Читать книгу Иметь и не иметь. Пятая колонна (сборник) - Эрнест Миллер Хемингуэй, Эрнест Хемингуэй - Страница 11
Иметь и не иметь
Часть третья
Гарри Морган
(зима)
ОглавлениеГлава девятая
Рассказывает Альберт
Мы все сидели у Фредди в баре, и тут заявляется этот тощий долговязый адвокат и говорит:
– Где Хуан?
– Еще не вернулся, – сказал кто-то.
– Нет, вернулся, я точно знаю, и мне нужно его повидать.
Гарри говорит:
– Ну еще бы. Вы же сами его и выдали, подвели под суд, а теперь собрались его защищать. Нечего сюда ходить, вынюхивать, где он. К себе в карман загляните: может, он там.
– Это вам бы держать карман шире, – сказал адвокат. – У меня для него работенка есть.
– Ну так ищите его в другом месте, – сказал Гарри. – А тут его нету.
– Да говорю же, у меня для него работа есть, – сказал адвокат.

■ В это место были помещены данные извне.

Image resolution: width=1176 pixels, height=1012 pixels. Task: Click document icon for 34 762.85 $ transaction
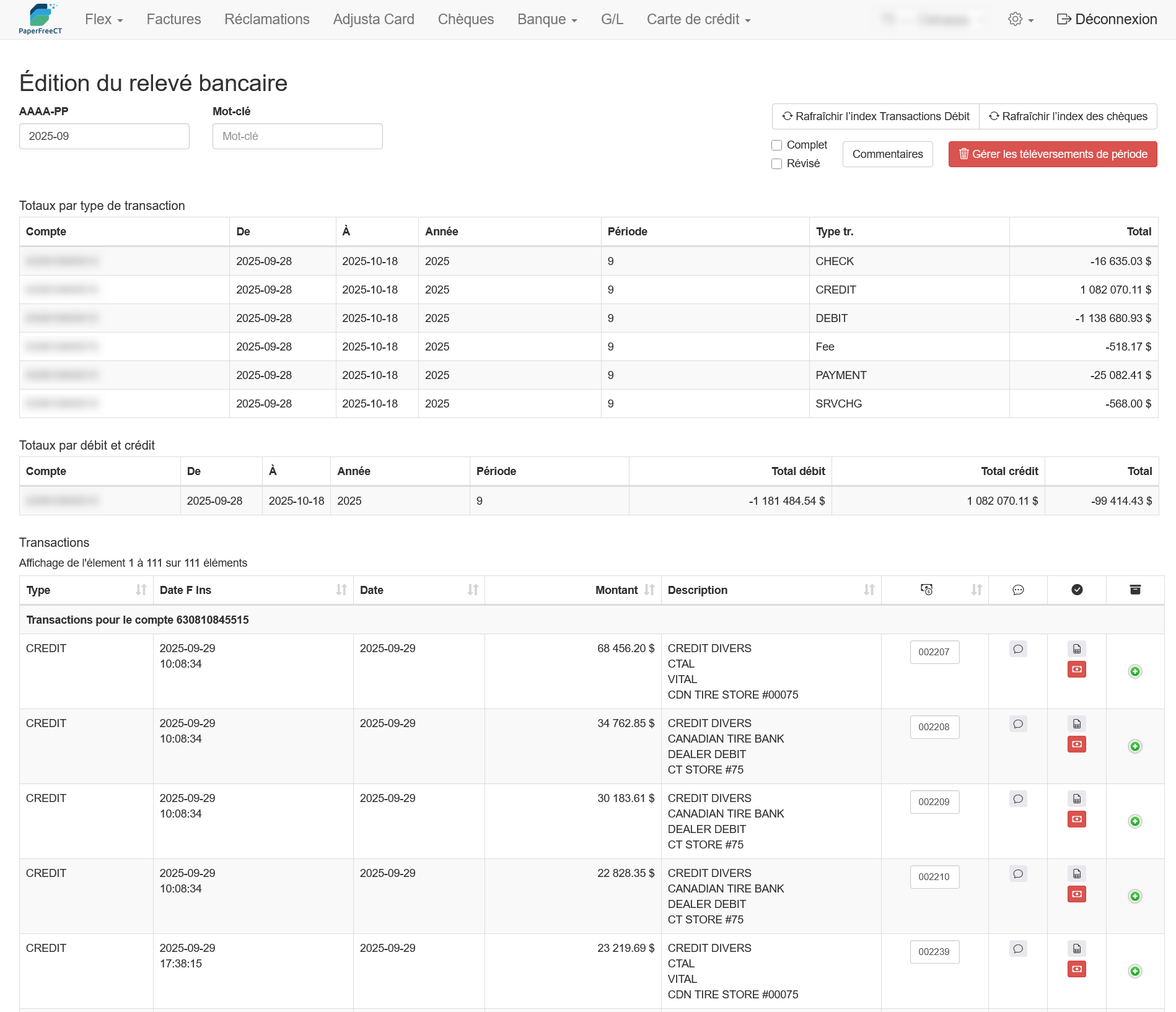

– Нет у вас никакой работы. Зараза вы и больше ничего.
Тут вваливается тот косматый старик, что торгует резиновыми забавлялками, спрашивает четверть пинты, Фредди ему наливает, он затыкает бутылку пробкой и выскакивает с ней обратно на улицу.

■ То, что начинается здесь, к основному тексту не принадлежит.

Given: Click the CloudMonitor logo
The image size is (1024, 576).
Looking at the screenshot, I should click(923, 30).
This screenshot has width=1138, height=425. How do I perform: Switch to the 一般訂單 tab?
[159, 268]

– Что с рукой-то? – спрашивает адвокат у Гарри.
А у того рукав подколот к самому плечу.
– Она мне не нравилась, вот и отрезал.
– Сами отрезали, или помогал кто?
– На пáру с доктором, – говорит Гарри. Он много выпил, и у него зашумело в голове. – Я сидел, а он резал. Если б людям оттяпывали руки, когда они забираются в чужие карманы, у вас бы давно не было ни рук, ни ног.
– Что ж такого с ней приключилось, что отрезать пришлось? – спрашивает адвокат.

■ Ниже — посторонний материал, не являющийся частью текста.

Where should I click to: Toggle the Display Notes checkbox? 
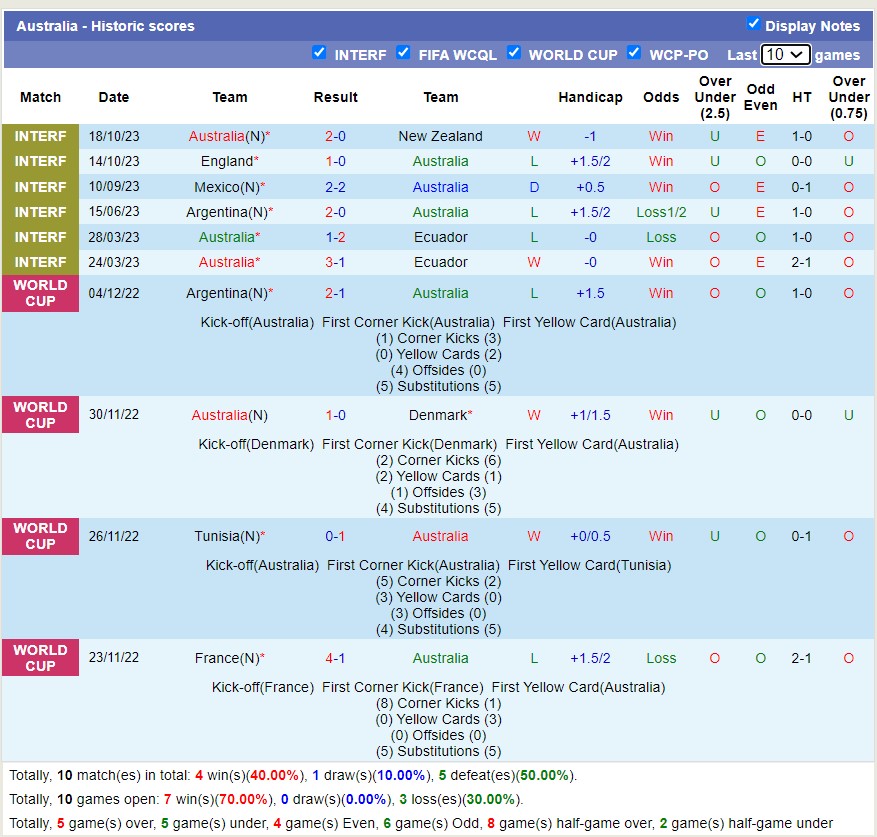753,24
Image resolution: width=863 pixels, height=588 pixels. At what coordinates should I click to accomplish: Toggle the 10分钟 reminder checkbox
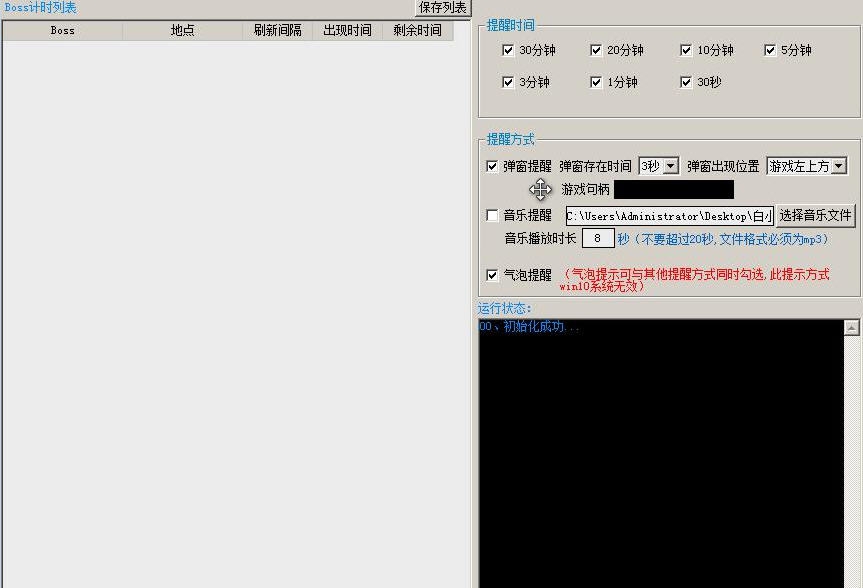pos(685,49)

– Вам-то что за дело? – отвечает Гарри.
– Да так, просто интересуюсь. Что же случилось и где вы были?
– Что вы ко мне привязались? – спросил Гарри. – Вы сами знаете, где я был и что случилось. Поменьше трепите языком и отстаньте от меня.
– Я хочу с вами поговорить, – сказал ему адвокат.
– Ну, говорите.
– Не здесь. Давайте отойдем.
– Зато я не хочу с вами говорить. От вас ничего хорошего не дождешься. Зараза вы.
– У меня кое-что есть для вас. Кое-что хорошее.
– Ну допустим. Разок послушаю, – говорит ему Гарри. – Так о чем речь? О Хуане?
– Нет. Не о Хуане.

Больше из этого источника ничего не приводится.